⟨

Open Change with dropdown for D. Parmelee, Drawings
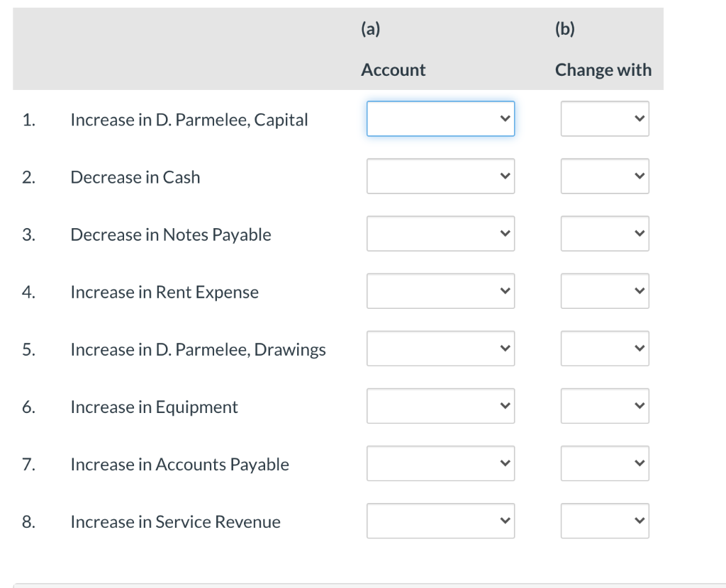 point(604,349)
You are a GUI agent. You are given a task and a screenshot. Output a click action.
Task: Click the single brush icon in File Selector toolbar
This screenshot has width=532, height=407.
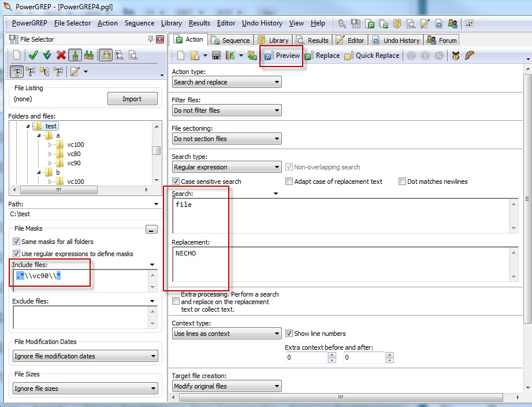coord(75,56)
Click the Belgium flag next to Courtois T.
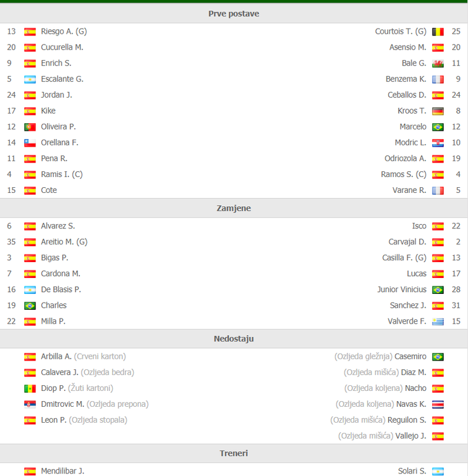 438,31
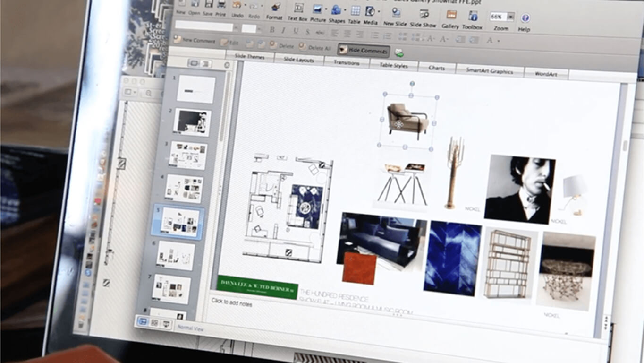
Task: Open the Toolbox icon
Action: coord(473,16)
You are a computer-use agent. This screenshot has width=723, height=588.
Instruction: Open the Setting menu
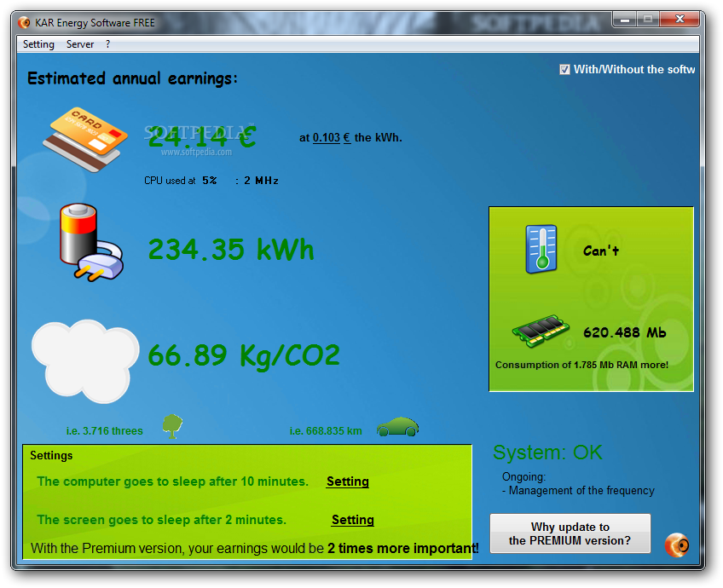click(38, 44)
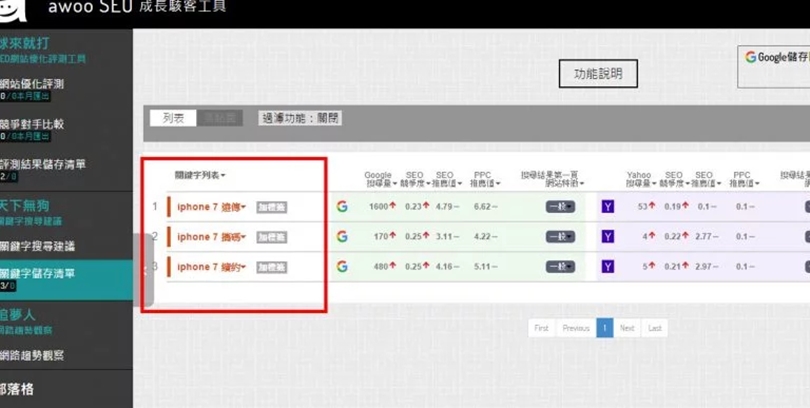This screenshot has height=408, width=810.
Task: Click the gray sidebar collapse handle
Action: pyautogui.click(x=144, y=270)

⟩

*WORK TO COMPLETE:* Everything from the line containing "Task: Click the single" through the last line of the listing above must be output exactly, except the pictures.

*SOLUTION TO THIS EXERCISE:*
Task: Click the single brush icon in File Selector toolbar
This screenshot has width=532, height=407.
coord(75,56)
Click the Belgium flag next to Courtois T.
 438,31
Task: Open the Toolbox icon
Action: coord(473,16)
You are a computer-use agent. This screenshot has width=723, height=588.
Instruction: Open the Setting menu
click(38, 44)
This screenshot has height=408, width=810.
Task: Click the gray sidebar collapse handle
Action: pyautogui.click(x=144, y=270)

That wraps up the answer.